I repeated the affirmation and magic word every time I drove and encountered idiots. It was evident, after a couple of days, that there were less idiots on the road. Ashalli.
The question was, of course, if this magic word produce the same effect off road? A few days later I picked up a couple of items at the neighborhood grocery store when a patron with a cart full of stuff beat me to the “10 Items or Less” express checkout.
What? You’ve never had such an experience? Ego impulse was to scowl at the offending person (I had a flashback to the road idiots). But, determined to practice complaint free, the thought was offered “may you move quickly with your tasks to your desired end. Ashalli.”

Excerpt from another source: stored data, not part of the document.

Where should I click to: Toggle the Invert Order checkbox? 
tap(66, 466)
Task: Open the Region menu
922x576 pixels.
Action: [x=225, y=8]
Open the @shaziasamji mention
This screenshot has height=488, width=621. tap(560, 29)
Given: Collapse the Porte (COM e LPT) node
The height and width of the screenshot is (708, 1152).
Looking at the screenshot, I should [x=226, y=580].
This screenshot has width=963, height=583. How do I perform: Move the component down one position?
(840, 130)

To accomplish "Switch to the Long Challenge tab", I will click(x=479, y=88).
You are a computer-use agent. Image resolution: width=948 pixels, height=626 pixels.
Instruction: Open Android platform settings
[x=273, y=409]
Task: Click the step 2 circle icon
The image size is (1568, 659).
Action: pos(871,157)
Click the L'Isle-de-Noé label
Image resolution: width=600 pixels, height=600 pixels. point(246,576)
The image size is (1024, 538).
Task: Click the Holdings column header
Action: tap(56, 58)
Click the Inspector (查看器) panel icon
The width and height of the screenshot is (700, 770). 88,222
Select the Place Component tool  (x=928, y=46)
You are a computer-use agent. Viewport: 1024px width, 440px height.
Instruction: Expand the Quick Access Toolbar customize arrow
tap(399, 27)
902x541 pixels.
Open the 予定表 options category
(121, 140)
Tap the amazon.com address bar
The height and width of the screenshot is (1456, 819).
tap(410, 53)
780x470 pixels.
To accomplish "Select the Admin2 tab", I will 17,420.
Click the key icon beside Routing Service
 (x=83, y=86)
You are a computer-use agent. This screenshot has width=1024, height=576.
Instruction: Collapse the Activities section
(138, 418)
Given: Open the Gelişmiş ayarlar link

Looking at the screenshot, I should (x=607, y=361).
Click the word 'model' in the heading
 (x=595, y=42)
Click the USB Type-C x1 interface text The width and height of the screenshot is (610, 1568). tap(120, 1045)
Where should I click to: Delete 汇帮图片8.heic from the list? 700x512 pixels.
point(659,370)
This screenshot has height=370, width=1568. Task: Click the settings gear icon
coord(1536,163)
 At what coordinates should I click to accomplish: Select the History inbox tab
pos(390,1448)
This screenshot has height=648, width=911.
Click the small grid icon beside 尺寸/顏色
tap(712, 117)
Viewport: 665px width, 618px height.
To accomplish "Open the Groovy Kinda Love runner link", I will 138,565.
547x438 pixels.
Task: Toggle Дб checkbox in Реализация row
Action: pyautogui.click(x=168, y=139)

The remarkably efficient clerk scanned the entire cart in record time – and with a quick payment from the person. I liked this magic word. Then the same clerk struggled with the bar code on one of my items. I sensed the glare from the burly fellow in line behind me. The laser scanner finally behaved and I was quickly beyond reach of what I imagine were less-than-complaint-free invectives from the fellow. Well, why not? I thought for him “may you have a pleasant day. Ashalli.” I went on about my business.
I’ve used the magic word frequently and it works. However, it works only as the conclusion to a thought desiring a positive outcome for the person or situation. I say that because I desire to give my conscious attention, as best I’m able, to what I would like. I’ve heard that before – did someone say The Golden Rule?
Do I want others to complain and condemn my erroneous moments? Or, do I desire that they treat me as I desire to treat them? That’s Ashalli.
There is a difference between “Do unto others as you would have them do unto you” and a variant that goes like “Do unto others as they would have you do unto them.” These two approaches are 180 degrees apart.
“Do unto others as they would have you do unto them.” It sounds okay on the surface. It smacks of consideration and kindness. Yet it requires that you adjust your behavior and interactions to please what others want from you. To do unto others as they wish accepts the obligation to act according to their rules, which may or may not coincide with your values and feelings. In effect, you focus on what others want you to do (or be.) If they are satisfied, they may respond kindly. If they are not satisfied, well, they’ll let you know, so you can try harder.
If you’ve ever spent time on that merry-go-round you know that it can’t be done. You can never achieve joy this way. But you can attempt to do so and work really hard to please others for five, ten, fifteen, thirty, fifty years or more. It’ll never happen because you can only treat others as you wish to be treated. Would your life be more joyful and less entangled if you focused on treating everyone as you wished to be treated?
That approach places creative power in your hands and you’re no longer dependent on the good graces from pleasing others. It’s nice to be loved and appreciated – but there’s a huge difference between Love and Appreciation and conditional “love” and “appreciation.”
How do you reconcile demands to treat another in a way that makes you feel badly? The bad feeling is your indication that you’ve got the equation skewed. The best guide is to always treat others the way you want to be treated and you are more likely to feel good. It’s not about what other people do or don’t do. It’s what you truly desire for them – as what you would desire for yourself.
The more I practiced the magic word the more relaxed many daily tasks became. Then, one morning driving to work, another idiot zipped around. At once I thought “May you arrive safely at your destination. As Shall I.”
As Shall I. It’s not magic. It’s what you want for yourself. May you have a wonderful day. Ashalli.